Cardiac Catheterization:: This medical procedure is used to diagnose and treat some heart conditions. A cardiologist inserts a cathether - long, thin, flexible tube - into a blood vessel in your forearm, groin, or neck and threads it into your heart. Your doctor can do diagnostic tests and treatments on your heart through the catheter.
Coronary Artery Stenting: A stent is a small mesh tube, usually made of metal, that is placed in a artery during a procedure called angioplasty. Angioplasty involves threading a catheter with a balloon on the tip through a blood vessel to a narrow or blocked artery. The balloon is inflated to open the artery and then a stent is placed to help support the inner wall of the artery. Stents are placed to improve blood flow.

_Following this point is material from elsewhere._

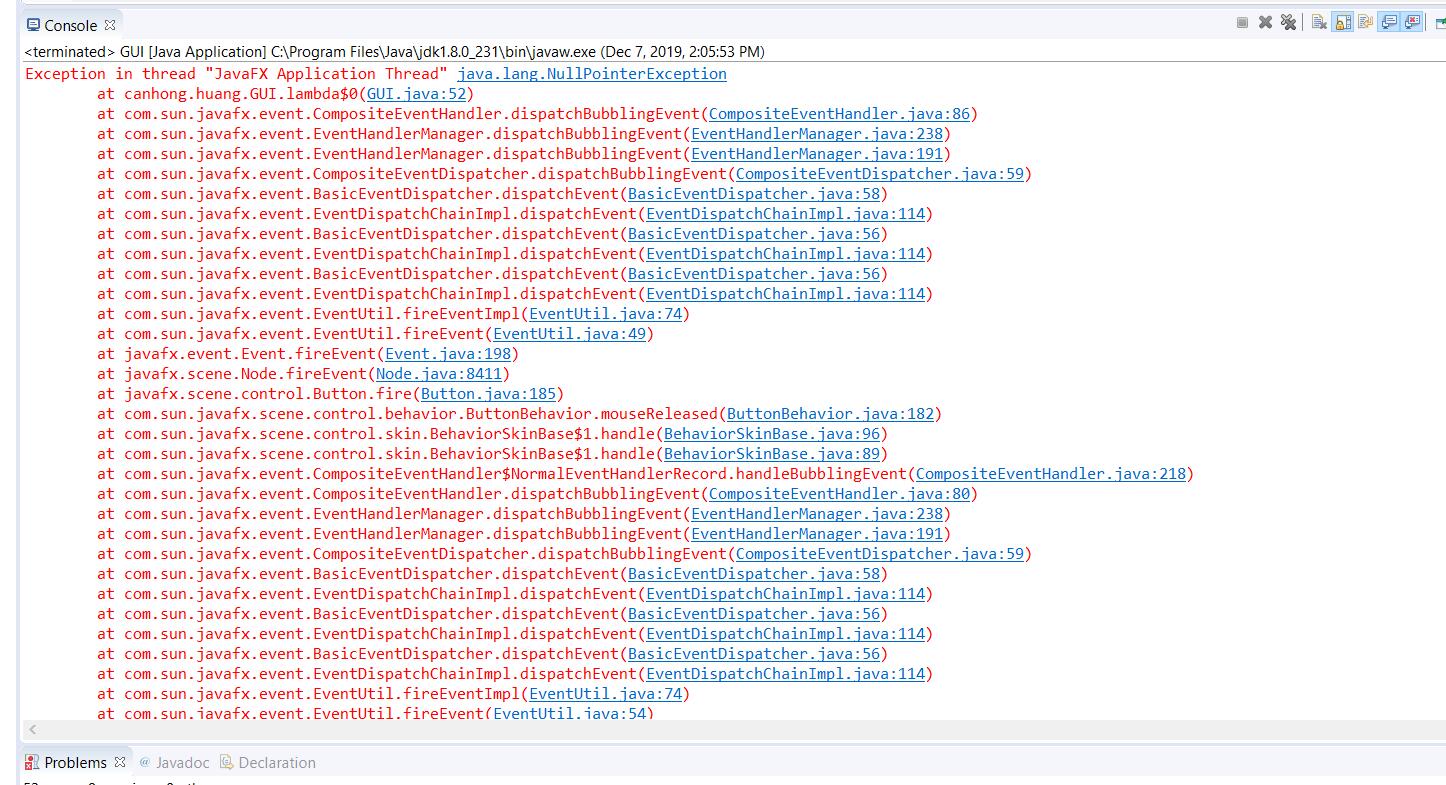Switch to the Problems tab
Viewport: 1446px width, 785px height.
coord(74,762)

Radial Access Techniques: During cardiac catheterization (see cardiac catheterization), a thin, flexible tube is inserted into the femoral artery (in the groin) to reach the heart. Using this artery requires the patient to lie down for several hours after the procedure to prevent bleeding. This method can be difficult for patients who are obese, have peripheral artery disease, take anti-coagulants, or have orthopedic problems in the spine or hip. When the radial artery (in the wrist) is used instead, it is easier to compress the insertion site after the procedure, enabling the patient to be mobile almost immediately. The patient also may be discharged faster following a procedure. There would also be less risk of bleeding after the procedure
Intravascular Ultrasound (IVUS): This diagnostic procedure uses a catheter (see cardiac catheterization), to obtain a real-time view of the inside of a coronary artery using ultrasound. It can reveal in high detail the amount of narrowing or thickening of an artery and may be used before or after a procedure to open a blocked artery.

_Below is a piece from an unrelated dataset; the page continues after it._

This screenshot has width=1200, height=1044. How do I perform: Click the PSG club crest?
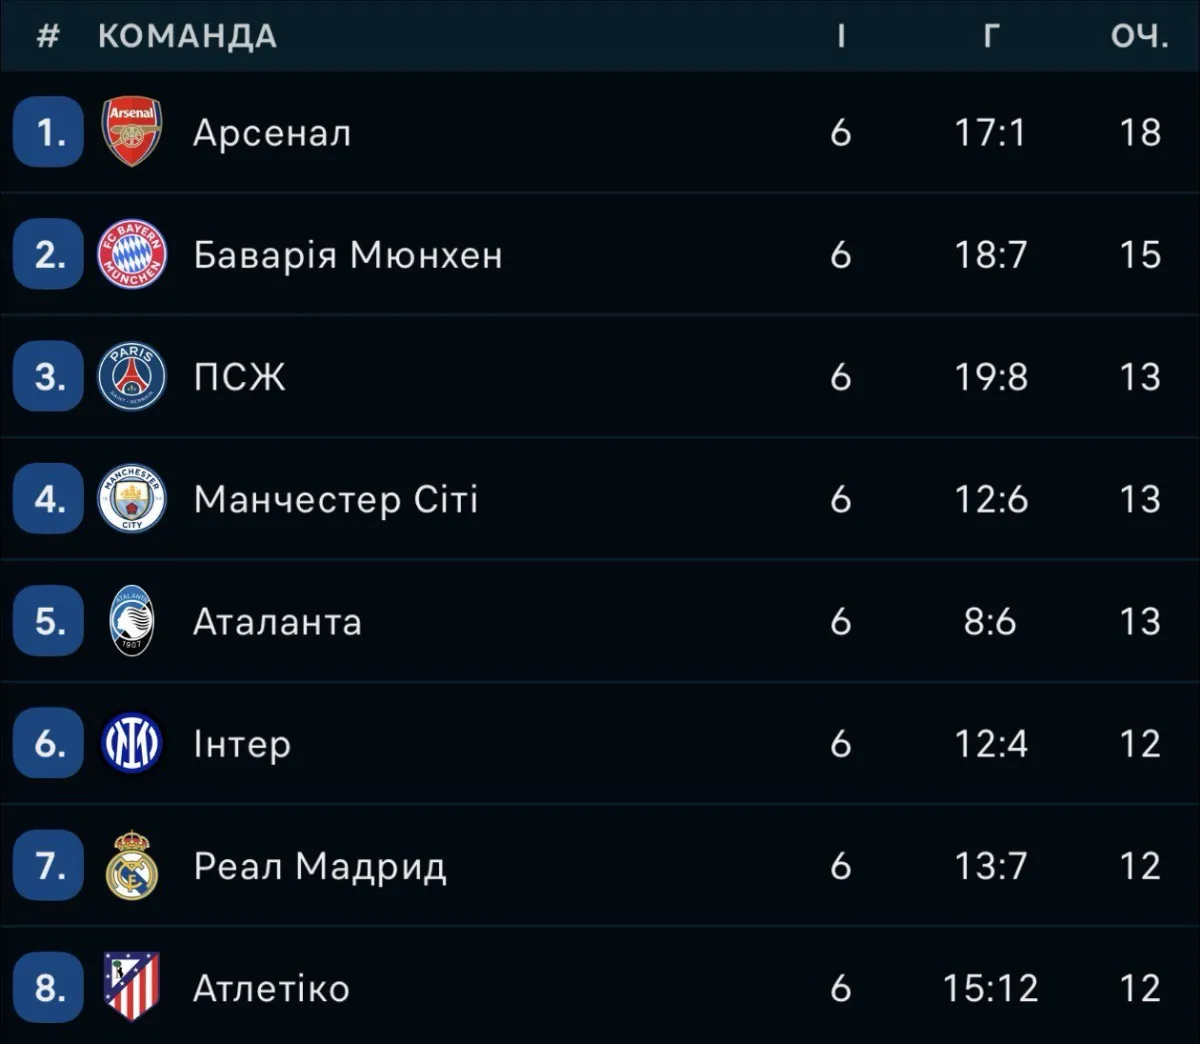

Optical Coherence Tomography (OCT): This type of imaging uses light inside the blood vessels of the heart. It provides the highest level of detail in imaging of the blood vessels of the heart. It helps measure the exact size and length of the blockage before inserting the sent. It also provides valuable information about the reasons of the blockage and at times, might change the medical management.
Fractional Flow Reserve (FFR): This technique is used in coronary catheterization (see cardiac catheterization) to measure pressure differences across a narrowed artery to determine whether the blockage is significant enough to warrant treatment.
Rotational Atherectomy: This is an interventional coronary procedure (see cardiac catheterization) to help open coronary arteries blocked with more calcified material and restore blood flow to the heart. This is done by mechanically breaking the solid (calcified) material that blocks the blood vessel of the heart.